Requirement — If a line in the data holds "page", copy that line out in full.

═══ Extracted information ═══

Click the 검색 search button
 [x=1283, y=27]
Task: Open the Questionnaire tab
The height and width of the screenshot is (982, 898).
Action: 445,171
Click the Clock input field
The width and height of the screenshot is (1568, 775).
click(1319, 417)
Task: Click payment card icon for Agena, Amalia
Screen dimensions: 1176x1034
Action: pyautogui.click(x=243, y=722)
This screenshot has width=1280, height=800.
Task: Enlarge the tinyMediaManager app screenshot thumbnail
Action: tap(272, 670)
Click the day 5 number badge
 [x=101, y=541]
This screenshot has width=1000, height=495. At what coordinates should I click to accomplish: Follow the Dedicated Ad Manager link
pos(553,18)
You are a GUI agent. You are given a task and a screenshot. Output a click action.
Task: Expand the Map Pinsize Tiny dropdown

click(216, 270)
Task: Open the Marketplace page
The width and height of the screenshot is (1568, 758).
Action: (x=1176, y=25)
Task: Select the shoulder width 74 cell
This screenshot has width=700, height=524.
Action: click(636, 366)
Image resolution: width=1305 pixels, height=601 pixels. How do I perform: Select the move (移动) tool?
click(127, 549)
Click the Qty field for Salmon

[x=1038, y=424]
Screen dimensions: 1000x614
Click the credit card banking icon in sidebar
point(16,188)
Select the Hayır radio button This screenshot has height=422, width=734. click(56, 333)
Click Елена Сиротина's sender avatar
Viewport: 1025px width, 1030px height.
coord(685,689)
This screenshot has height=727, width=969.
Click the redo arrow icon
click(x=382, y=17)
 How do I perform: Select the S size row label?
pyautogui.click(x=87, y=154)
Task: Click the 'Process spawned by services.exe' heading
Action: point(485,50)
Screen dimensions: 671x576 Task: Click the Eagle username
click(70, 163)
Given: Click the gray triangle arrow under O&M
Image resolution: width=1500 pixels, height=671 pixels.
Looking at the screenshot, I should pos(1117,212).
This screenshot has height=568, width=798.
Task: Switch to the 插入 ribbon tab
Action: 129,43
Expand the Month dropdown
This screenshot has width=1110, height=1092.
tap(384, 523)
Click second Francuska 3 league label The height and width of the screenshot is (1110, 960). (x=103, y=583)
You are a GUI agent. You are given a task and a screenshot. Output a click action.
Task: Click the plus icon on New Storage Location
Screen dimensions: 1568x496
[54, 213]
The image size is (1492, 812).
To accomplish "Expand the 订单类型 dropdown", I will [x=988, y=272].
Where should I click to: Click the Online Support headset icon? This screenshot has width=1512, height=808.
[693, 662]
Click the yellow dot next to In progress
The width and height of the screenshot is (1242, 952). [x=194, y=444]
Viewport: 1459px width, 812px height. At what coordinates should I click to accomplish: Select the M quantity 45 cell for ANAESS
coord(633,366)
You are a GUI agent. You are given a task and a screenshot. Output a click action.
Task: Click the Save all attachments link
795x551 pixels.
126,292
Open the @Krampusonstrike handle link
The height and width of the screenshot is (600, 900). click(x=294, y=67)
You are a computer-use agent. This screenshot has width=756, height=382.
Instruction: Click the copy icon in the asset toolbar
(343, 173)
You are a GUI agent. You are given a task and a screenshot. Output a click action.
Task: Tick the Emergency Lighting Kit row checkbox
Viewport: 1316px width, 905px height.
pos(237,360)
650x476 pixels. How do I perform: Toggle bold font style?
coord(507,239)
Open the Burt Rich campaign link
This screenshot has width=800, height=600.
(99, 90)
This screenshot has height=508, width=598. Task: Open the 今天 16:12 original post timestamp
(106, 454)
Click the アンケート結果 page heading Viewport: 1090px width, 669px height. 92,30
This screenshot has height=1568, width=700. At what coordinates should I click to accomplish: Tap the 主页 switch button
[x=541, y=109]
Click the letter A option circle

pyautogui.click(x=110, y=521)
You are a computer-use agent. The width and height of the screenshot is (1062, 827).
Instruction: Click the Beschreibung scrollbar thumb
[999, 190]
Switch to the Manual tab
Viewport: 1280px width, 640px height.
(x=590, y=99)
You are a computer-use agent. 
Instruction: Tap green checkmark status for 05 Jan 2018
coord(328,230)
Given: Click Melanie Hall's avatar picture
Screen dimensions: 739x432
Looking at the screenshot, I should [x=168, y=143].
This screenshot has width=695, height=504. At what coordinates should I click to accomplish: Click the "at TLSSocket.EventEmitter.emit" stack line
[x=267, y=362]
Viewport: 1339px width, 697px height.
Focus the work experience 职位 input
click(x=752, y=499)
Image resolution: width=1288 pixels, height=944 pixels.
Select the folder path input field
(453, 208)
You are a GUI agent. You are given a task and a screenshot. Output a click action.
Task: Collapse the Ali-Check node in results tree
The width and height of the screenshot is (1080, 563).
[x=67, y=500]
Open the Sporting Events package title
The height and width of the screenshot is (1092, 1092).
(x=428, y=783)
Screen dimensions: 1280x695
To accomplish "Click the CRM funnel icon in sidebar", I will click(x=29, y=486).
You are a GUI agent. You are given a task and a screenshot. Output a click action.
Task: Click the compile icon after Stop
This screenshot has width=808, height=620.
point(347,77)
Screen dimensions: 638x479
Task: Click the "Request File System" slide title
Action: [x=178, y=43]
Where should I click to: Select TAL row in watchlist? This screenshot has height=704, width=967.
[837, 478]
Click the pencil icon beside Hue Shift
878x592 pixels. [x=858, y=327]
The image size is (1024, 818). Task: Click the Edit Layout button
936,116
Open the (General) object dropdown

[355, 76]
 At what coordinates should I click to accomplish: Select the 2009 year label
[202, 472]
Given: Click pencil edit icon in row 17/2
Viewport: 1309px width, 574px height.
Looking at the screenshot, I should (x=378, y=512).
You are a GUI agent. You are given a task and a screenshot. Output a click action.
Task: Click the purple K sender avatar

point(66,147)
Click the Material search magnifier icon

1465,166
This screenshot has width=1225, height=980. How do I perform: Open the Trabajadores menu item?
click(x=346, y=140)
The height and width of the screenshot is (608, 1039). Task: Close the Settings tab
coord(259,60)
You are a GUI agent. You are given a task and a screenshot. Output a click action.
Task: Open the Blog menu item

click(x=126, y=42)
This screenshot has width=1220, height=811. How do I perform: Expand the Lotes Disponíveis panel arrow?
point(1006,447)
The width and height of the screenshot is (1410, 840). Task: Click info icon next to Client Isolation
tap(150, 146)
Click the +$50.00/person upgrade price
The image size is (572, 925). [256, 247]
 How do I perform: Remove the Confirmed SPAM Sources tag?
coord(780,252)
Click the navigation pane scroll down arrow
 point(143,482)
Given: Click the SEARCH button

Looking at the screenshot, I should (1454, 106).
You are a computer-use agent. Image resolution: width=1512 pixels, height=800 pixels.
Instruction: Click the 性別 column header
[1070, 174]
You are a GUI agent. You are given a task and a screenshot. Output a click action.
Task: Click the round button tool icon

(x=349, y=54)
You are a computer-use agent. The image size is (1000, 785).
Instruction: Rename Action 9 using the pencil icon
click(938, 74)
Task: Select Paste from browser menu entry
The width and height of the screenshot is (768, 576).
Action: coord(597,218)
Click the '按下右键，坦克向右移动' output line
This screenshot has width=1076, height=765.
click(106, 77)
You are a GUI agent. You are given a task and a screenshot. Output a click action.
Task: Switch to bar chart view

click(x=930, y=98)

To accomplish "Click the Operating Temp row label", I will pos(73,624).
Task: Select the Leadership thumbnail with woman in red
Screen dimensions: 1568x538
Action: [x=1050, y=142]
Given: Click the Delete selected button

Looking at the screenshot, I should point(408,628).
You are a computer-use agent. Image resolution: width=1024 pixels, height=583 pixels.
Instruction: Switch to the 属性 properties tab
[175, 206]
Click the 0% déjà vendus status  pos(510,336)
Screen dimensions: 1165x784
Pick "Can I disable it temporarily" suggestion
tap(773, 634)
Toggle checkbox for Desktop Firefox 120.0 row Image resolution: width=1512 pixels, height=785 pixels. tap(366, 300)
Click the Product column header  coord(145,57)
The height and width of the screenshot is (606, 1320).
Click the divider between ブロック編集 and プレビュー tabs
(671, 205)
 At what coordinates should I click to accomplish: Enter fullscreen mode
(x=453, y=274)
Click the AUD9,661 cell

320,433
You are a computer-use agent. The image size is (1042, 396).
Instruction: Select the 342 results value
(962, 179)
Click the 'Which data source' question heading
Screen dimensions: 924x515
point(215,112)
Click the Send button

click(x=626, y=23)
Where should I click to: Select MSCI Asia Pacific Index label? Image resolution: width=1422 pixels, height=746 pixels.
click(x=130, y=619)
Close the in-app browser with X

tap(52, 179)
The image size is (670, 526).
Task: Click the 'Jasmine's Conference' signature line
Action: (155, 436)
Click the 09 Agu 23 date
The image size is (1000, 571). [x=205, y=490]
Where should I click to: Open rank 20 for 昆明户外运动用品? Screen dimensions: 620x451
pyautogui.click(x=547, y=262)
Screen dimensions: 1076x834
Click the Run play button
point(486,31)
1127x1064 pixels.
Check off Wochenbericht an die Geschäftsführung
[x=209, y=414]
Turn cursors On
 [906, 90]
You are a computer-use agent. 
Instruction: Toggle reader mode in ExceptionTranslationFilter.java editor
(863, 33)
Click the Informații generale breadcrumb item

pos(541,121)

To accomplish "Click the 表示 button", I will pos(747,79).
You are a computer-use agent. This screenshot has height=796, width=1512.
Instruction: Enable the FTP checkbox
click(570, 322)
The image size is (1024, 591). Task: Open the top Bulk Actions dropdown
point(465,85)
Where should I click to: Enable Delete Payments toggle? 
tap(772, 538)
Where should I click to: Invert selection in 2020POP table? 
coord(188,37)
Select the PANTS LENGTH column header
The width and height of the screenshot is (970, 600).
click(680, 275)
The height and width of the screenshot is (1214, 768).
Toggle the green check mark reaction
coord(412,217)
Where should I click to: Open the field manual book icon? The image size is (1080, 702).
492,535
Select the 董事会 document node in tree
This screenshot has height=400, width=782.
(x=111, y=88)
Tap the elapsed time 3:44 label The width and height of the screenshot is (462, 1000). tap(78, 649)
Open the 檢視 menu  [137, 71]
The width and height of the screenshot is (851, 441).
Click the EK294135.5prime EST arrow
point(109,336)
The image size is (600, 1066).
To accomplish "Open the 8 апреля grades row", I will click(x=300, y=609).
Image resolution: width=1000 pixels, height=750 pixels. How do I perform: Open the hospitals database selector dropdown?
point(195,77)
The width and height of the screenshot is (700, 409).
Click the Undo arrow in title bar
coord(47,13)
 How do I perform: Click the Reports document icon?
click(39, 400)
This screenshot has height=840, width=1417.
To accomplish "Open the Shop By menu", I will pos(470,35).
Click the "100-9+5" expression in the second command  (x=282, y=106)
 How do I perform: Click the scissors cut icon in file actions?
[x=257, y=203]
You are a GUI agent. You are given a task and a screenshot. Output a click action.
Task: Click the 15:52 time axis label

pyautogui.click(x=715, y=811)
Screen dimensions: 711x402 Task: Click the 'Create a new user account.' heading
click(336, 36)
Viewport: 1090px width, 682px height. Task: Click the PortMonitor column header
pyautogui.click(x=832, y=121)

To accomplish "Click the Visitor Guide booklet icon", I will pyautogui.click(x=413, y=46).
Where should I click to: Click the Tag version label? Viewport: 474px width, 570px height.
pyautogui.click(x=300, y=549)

═══

Response for this exercise —
Task: Open the Marketplace page
Click the アンケート結果 page heading Viewport: 1090px width, 669px height. 92,30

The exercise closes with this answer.